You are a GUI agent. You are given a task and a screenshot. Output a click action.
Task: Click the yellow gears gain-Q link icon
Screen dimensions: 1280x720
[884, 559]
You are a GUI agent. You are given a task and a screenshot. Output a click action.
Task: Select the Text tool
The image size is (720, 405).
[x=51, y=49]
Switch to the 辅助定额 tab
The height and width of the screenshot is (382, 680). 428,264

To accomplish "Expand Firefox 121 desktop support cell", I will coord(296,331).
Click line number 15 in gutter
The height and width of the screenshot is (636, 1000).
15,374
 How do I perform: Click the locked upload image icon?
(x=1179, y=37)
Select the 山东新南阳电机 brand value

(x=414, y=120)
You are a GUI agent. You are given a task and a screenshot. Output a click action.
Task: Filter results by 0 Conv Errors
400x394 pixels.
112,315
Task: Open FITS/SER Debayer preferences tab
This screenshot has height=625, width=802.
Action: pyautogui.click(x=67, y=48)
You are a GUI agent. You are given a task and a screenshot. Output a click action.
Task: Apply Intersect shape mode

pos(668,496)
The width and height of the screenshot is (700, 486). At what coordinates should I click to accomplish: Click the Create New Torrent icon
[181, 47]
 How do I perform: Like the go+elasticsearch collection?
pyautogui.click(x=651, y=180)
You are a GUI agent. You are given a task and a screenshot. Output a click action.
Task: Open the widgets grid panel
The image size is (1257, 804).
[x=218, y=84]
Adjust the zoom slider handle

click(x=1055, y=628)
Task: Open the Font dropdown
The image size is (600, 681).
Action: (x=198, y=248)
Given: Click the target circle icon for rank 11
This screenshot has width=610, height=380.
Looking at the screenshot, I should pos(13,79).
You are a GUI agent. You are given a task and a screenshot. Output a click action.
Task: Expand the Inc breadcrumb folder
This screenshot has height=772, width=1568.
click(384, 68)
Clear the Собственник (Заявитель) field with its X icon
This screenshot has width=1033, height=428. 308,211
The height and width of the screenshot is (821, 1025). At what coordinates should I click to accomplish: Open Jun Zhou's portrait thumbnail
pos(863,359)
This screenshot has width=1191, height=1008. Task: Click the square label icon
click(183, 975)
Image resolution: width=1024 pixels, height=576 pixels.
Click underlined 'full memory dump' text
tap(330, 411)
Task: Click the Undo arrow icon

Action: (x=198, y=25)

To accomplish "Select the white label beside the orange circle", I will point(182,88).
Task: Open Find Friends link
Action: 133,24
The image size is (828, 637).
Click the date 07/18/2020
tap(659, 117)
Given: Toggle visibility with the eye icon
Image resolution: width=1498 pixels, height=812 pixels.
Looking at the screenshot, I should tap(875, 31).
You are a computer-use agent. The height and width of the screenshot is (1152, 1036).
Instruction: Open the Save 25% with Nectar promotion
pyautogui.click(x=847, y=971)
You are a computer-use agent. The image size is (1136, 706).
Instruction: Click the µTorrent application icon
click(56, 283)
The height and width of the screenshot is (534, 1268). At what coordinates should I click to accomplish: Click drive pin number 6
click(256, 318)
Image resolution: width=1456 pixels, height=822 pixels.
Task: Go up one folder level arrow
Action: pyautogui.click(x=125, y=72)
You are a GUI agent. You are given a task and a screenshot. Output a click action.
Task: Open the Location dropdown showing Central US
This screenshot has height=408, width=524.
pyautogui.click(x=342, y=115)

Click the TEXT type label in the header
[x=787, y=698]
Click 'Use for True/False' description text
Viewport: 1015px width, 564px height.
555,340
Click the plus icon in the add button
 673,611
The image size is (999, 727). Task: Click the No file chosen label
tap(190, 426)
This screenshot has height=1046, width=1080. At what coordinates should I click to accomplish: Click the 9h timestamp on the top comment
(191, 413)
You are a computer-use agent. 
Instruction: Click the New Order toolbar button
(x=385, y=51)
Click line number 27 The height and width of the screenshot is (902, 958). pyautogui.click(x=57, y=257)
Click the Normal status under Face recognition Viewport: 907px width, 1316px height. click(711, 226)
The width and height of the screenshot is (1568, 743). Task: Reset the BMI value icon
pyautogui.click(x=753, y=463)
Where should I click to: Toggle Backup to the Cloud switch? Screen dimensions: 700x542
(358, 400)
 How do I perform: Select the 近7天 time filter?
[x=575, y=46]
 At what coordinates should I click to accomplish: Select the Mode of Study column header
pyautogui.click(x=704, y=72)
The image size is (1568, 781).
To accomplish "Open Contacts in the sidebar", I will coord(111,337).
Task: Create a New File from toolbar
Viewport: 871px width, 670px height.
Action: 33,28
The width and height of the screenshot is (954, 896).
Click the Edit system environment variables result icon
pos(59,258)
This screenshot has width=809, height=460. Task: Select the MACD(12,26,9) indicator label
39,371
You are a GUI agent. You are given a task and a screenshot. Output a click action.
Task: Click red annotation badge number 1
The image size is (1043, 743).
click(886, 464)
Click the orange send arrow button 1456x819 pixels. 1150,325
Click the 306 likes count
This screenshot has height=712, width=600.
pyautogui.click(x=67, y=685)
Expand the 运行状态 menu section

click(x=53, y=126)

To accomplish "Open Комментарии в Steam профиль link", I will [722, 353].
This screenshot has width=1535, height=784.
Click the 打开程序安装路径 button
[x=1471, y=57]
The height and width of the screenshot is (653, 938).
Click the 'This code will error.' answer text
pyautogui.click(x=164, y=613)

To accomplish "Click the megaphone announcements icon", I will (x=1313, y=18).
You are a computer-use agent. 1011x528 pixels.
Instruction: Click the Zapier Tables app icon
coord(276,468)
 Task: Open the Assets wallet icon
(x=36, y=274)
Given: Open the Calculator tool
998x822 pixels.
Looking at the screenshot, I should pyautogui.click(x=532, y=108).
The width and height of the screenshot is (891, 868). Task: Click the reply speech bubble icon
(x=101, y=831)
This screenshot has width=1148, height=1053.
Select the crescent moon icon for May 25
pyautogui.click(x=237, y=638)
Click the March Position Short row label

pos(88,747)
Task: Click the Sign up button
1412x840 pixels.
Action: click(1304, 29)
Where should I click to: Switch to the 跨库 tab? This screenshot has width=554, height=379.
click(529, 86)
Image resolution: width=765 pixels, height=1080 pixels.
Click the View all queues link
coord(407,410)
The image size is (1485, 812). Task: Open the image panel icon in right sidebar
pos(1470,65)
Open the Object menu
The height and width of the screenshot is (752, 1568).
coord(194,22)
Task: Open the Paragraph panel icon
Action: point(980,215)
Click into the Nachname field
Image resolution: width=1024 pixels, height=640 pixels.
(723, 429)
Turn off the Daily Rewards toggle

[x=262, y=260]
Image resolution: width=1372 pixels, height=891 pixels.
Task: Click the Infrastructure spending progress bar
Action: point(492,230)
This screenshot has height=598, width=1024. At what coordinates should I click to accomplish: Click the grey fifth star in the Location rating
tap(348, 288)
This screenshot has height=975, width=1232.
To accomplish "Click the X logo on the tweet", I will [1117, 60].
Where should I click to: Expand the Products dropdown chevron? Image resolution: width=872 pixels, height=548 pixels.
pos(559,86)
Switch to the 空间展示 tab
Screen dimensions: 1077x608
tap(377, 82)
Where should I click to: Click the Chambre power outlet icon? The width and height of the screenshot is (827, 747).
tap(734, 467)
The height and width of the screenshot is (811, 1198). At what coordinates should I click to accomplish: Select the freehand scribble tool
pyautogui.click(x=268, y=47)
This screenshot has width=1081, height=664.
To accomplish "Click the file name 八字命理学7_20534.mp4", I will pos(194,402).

WHAT THIS TASK INVOLVES
Nothing in the material should be left out; output it exactly.

ANSWER TO THIS TASK
You are a GUI agent. You are given a task and a screenshot. Output a click action.
Task: Click the yellow gears gain-Q link icon
Screen dimensions: 1280x720
[884, 559]
You are a GUI agent. You are given a task and a screenshot. Output a click action.
Task: Select the Text tool
The image size is (720, 405).
[x=51, y=49]
Switch to the 辅助定额 tab
The height and width of the screenshot is (382, 680). 428,264

To accomplish "Expand Firefox 121 desktop support cell", I will coord(296,331).
Click line number 15 in gutter
The height and width of the screenshot is (636, 1000).
15,374
 How do I perform: Click the locked upload image icon?
(x=1179, y=37)
Select the 山东新南阳电机 brand value

(x=414, y=120)
You are a GUI agent. You are given a task and a screenshot. Output a click action.
Task: Filter results by 0 Conv Errors
400x394 pixels.
112,315
Task: Open FITS/SER Debayer preferences tab
This screenshot has height=625, width=802.
Action: pyautogui.click(x=67, y=48)
You are a GUI agent. You are given a task and a screenshot. Output a click action.
Task: Apply Intersect shape mode

pos(668,496)
The width and height of the screenshot is (700, 486). At what coordinates should I click to accomplish: Click the Create New Torrent icon
[181, 47]
 How do I perform: Like the go+elasticsearch collection?
pyautogui.click(x=651, y=180)
You are a GUI agent. You are given a task and a screenshot. Output a click action.
Task: Open the widgets grid panel
The image size is (1257, 804).
[x=218, y=84]
Adjust the zoom slider handle

click(x=1055, y=628)
Task: Open the Font dropdown
The image size is (600, 681).
Action: (x=198, y=248)
Given: Click the target circle icon for rank 11
This screenshot has width=610, height=380.
Looking at the screenshot, I should pos(13,79).
You are a GUI agent. You are given a task and a screenshot. Output a click action.
Task: Expand the Inc breadcrumb folder
This screenshot has height=772, width=1568.
click(384, 68)
Clear the Собственник (Заявитель) field with its X icon
This screenshot has width=1033, height=428. 308,211
The height and width of the screenshot is (821, 1025). At what coordinates should I click to accomplish: Open Jun Zhou's portrait thumbnail
pos(863,359)
This screenshot has width=1191, height=1008. Task: Click the square label icon
click(183, 975)
Image resolution: width=1024 pixels, height=576 pixels.
Click underlined 'full memory dump' text
tap(330, 411)
Task: Click the Undo arrow icon

Action: (x=198, y=25)

To accomplish "Select the white label beside the orange circle", I will point(182,88).
Task: Open Find Friends link
Action: 133,24
The image size is (828, 637).
Click the date 07/18/2020
tap(659, 117)
Given: Toggle visibility with the eye icon
Image resolution: width=1498 pixels, height=812 pixels.
Looking at the screenshot, I should tap(875, 31).
You are a computer-use agent. The height and width of the screenshot is (1152, 1036).
Instruction: Open the Save 25% with Nectar promotion
pyautogui.click(x=847, y=971)
You are a computer-use agent. The image size is (1136, 706).
Instruction: Click the µTorrent application icon
click(56, 283)
The height and width of the screenshot is (534, 1268). At what coordinates should I click to accomplish: Click drive pin number 6
click(256, 318)
Image resolution: width=1456 pixels, height=822 pixels.
Task: Go up one folder level arrow
Action: pyautogui.click(x=125, y=72)
You are a GUI agent. You are given a task and a screenshot. Output a click action.
Task: Open the Location dropdown showing Central US
This screenshot has height=408, width=524.
pyautogui.click(x=342, y=115)

Click the TEXT type label in the header
[x=787, y=698]
Click 'Use for True/False' description text
Viewport: 1015px width, 564px height.
555,340
Click the plus icon in the add button
 673,611
The image size is (999, 727). Task: Click the No file chosen label
tap(190, 426)
This screenshot has height=1046, width=1080. At what coordinates should I click to accomplish: Click the 9h timestamp on the top comment
(191, 413)
You are a computer-use agent. 
Instruction: Click the New Order toolbar button
(x=385, y=51)
Click line number 27 The height and width of the screenshot is (902, 958). pyautogui.click(x=57, y=257)
Click the Normal status under Face recognition Viewport: 907px width, 1316px height. click(711, 226)
The width and height of the screenshot is (1568, 743). Task: Reset the BMI value icon
pyautogui.click(x=753, y=463)
Where should I click to: Toggle Backup to the Cloud switch? Screen dimensions: 700x542
(358, 400)
 How do I perform: Select the 近7天 time filter?
[x=575, y=46]
 At what coordinates should I click to accomplish: Select the Mode of Study column header
pyautogui.click(x=704, y=72)
The image size is (1568, 781).
To accomplish "Open Contacts in the sidebar", I will coord(111,337).
Task: Create a New File from toolbar
Viewport: 871px width, 670px height.
Action: 33,28
The width and height of the screenshot is (954, 896).
Click the Edit system environment variables result icon
pos(59,258)
This screenshot has width=809, height=460. Task: Select the MACD(12,26,9) indicator label
39,371
You are a GUI agent. You are given a task and a screenshot. Output a click action.
Task: Click red annotation badge number 1
The image size is (1043, 743).
click(886, 464)
Click the orange send arrow button 1456x819 pixels. 1150,325
Click the 306 likes count
This screenshot has height=712, width=600.
pyautogui.click(x=67, y=685)
Expand the 运行状态 menu section

click(x=53, y=126)

To accomplish "Open Комментарии в Steam профиль link", I will [722, 353].
This screenshot has width=1535, height=784.
Click the 打开程序安装路径 button
[x=1471, y=57]
The height and width of the screenshot is (653, 938).
Click the 'This code will error.' answer text
pyautogui.click(x=164, y=613)

To accomplish "Click the megaphone announcements icon", I will (x=1313, y=18).
You are a computer-use agent. 1011x528 pixels.
Instruction: Click the Zapier Tables app icon
coord(276,468)
 Task: Open the Assets wallet icon
(x=36, y=274)
Given: Open the Calculator tool
998x822 pixels.
Looking at the screenshot, I should pyautogui.click(x=532, y=108).
The width and height of the screenshot is (891, 868). Task: Click the reply speech bubble icon
(x=101, y=831)
This screenshot has width=1148, height=1053.
Select the crescent moon icon for May 25
pyautogui.click(x=237, y=638)
Click the March Position Short row label

pos(88,747)
Task: Click the Sign up button
1412x840 pixels.
Action: click(1304, 29)
Where should I click to: Switch to the 跨库 tab? This screenshot has width=554, height=379.
click(529, 86)
Image resolution: width=765 pixels, height=1080 pixels.
Click the View all queues link
coord(407,410)
The image size is (1485, 812). Task: Open the image panel icon in right sidebar
pos(1470,65)
Open the Object menu
The height and width of the screenshot is (752, 1568).
coord(194,22)
Task: Open the Paragraph panel icon
Action: point(980,215)
Click into the Nachname field
Image resolution: width=1024 pixels, height=640 pixels.
(723, 429)
Turn off the Daily Rewards toggle

[x=262, y=260]
Image resolution: width=1372 pixels, height=891 pixels.
Task: Click the Infrastructure spending progress bar
Action: point(492,230)
This screenshot has height=598, width=1024. At what coordinates should I click to accomplish: Click the grey fifth star in the Location rating
tap(348, 288)
This screenshot has height=975, width=1232.
To accomplish "Click the X logo on the tweet", I will [1117, 60].
Where should I click to: Expand the Products dropdown chevron? Image resolution: width=872 pixels, height=548 pixels.
pos(559,86)
Switch to the 空间展示 tab
Screen dimensions: 1077x608
tap(377, 82)
Where should I click to: Click the Chambre power outlet icon? The width and height of the screenshot is (827, 747).
tap(734, 467)
The height and width of the screenshot is (811, 1198). At what coordinates should I click to accomplish: Select the freehand scribble tool
pyautogui.click(x=268, y=47)
This screenshot has width=1081, height=664.
To accomplish "Click the file name 八字命理学7_20534.mp4", I will pos(194,402).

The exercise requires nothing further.